Bitstream Reverse Engineering of Microsemi’s VersaTile-based FPGAs

Bitstream Reverse Engineering of Microsemi’s VersaTile-based FPGAs

연구 분야: Analysis

학회: 2021 IEEE Physical Assurance and Inspection of Electronics (PAINE)

Recent research has shown that it is possible to render Xilinx FPGAs vulnerable to security issues such as injecting trojans, compromising cryptographic primitives, or bypassing secure boot authentication by bitstream reverse engineering techniques. Despite bitstream encryption, side-channel analysis can break it according to previous research. Similarly, bitstream encryption of Microsemi ProASIC3 FPGAs has been reported to be broken by side-channel attacks.

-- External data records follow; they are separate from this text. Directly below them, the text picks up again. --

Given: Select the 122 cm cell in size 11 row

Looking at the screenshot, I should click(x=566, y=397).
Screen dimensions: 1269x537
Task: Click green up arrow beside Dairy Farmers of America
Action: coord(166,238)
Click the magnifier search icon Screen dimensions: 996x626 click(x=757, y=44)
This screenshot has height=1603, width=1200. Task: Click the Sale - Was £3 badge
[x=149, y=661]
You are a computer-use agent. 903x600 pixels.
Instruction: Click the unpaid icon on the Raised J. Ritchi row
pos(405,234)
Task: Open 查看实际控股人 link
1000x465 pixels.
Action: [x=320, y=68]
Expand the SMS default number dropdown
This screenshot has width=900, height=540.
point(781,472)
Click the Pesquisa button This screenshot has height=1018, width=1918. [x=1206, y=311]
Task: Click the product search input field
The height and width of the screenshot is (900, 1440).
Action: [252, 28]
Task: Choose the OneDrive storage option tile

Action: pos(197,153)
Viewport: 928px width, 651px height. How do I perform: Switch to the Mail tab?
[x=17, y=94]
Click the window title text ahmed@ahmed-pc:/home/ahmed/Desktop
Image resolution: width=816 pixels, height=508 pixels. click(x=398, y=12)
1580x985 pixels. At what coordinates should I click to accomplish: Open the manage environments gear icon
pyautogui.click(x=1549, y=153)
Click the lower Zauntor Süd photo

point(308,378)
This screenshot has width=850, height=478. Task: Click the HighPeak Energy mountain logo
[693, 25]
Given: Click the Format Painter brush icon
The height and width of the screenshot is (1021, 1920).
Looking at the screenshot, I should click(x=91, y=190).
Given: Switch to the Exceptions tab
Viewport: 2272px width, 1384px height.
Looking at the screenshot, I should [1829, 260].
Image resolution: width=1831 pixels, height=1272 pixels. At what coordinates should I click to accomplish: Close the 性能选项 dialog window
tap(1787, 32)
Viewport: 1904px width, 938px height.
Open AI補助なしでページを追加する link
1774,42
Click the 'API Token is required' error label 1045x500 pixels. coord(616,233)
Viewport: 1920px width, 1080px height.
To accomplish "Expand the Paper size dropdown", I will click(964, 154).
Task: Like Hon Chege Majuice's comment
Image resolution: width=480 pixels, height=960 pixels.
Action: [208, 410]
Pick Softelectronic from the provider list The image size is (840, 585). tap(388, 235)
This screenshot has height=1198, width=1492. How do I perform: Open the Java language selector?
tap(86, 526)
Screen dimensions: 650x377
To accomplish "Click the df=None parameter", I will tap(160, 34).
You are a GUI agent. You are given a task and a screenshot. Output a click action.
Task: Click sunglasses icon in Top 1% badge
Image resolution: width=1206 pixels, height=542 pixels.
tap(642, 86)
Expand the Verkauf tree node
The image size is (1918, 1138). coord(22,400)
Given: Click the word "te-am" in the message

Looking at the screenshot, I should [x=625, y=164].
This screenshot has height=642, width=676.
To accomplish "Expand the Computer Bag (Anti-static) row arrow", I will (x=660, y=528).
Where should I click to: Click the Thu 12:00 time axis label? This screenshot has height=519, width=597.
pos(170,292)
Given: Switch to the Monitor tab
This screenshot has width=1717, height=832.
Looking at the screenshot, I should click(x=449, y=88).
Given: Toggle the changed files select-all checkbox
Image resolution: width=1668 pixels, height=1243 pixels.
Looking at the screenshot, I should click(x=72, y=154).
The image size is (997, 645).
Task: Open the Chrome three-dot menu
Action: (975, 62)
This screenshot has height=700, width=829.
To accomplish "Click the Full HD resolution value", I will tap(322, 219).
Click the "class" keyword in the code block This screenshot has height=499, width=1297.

However, reverse engineering of the Microsemi bitstream has not yet been addressed. In this study, we reverse engineered the FPGA bitstream of Microsemi, now Microchip, for the first time. After devising bitstream analysis models for programmable logic elements, called VersaTiles, and some programmable routes, we introduced algorithmic methods of reverse engineering. Consequently, VersaTiles and the analyzed routes were recovered 100% accurately for VersaTile-based FPGAs including ProASIC3, IGLOO2, and Fusion FPGAs.